> [Given request 1] Can you format the records as a numbered list, taking everything from the line containing "Task: Expand the 是否有纸质合同单据 dropdown" down to the line containing "This screenshot has height=838, width=1410.", both ends included, and skipping any blank lines?

> [Source passage]

++++++++++

One of the last shows I’ve seen in person before the upcoming summer break was Jordy van den Nieuwendijk's solo show, which opened a few weeks ago at Marian Cramer Projects in Amsterdam. As the show text says, the exhibition brings together 15 new paintings created during a period of constant movement among six homes over six months. From Melbourne to Moss Vale, Berrima, Sydney, and Bristol, the artist and his family experienced different places they’d call home, and this body of work focuses on conveying a sense of that particular Bubble.
Over the centuries, artists often painted, captured, or portrayed what home is. Interiors, exteriors, household items, views through the windows, and the people with them are all elements that represent it and often carry significant emotional weight and meaning. But what happens when this changes frequently, and all those elements become a visual puzzle? Experiencing frequent moves alongside his partner and their son, van den Nieuwendijk has decided to use this trippy dynamic as the core of this new body of work.

++++++++++

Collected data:
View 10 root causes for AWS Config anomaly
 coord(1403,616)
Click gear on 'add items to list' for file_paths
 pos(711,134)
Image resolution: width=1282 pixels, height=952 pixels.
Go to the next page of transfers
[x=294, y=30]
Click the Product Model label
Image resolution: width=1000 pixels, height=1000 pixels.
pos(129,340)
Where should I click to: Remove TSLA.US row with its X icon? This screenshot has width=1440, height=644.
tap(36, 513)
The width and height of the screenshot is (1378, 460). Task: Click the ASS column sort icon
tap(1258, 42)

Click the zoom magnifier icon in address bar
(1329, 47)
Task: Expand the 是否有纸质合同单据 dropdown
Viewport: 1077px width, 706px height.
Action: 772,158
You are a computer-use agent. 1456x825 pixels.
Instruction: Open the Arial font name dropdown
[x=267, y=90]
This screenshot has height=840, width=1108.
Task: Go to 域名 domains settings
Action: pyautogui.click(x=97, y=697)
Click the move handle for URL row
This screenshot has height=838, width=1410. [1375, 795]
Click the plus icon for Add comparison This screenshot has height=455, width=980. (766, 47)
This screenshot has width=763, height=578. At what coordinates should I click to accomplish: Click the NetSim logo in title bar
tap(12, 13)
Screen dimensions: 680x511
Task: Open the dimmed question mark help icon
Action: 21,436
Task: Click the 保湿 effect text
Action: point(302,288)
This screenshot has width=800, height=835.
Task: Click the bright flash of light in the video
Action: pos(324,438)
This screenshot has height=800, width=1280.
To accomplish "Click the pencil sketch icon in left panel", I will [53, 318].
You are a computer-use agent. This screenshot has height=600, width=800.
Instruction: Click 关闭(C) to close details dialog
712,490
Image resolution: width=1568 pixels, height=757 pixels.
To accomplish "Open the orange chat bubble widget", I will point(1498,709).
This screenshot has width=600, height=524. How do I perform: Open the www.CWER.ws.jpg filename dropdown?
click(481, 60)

++++++++++

> [Given request 2] Can you extract, word for word, everything in the passage about the painting exhibition from "One of the last" down to "that particular Bubble."?

> [Task answer 1]
1. Task: Expand the 是否有纸质合同单据 dropdown
2. Viewport: 1077px width, 706px height.
3. Action: 772,158
4. You are a computer-use agent. 1456x825 pixels.
5. Instruction: Open the Arial font name dropdown
6. [x=267, y=90]
7. This screenshot has height=840, width=1108.
8. Task: Go to 域名 domains settings
9. Action: pyautogui.click(x=97, y=697)
10. Click the move handle for URL row
11. This screenshot has height=838, width=1410. [1375, 795]

> [Task answer 2]
One of the last shows I’ve seen in person before the upcoming summer break was Jordy van den Nieuwendijk's solo show, which opened a few weeks ago at Marian Cramer Projects in Amsterdam. As the show text says, the exhibition brings together 15 new paintings created during a period of constant movement among six homes over six months. From Melbourne to Moss Vale, Berrima, Sydney, and Bristol, the artist and his family experienced different places they’d call home, and this body of work focuses on conveying a sense of that particular Bubble.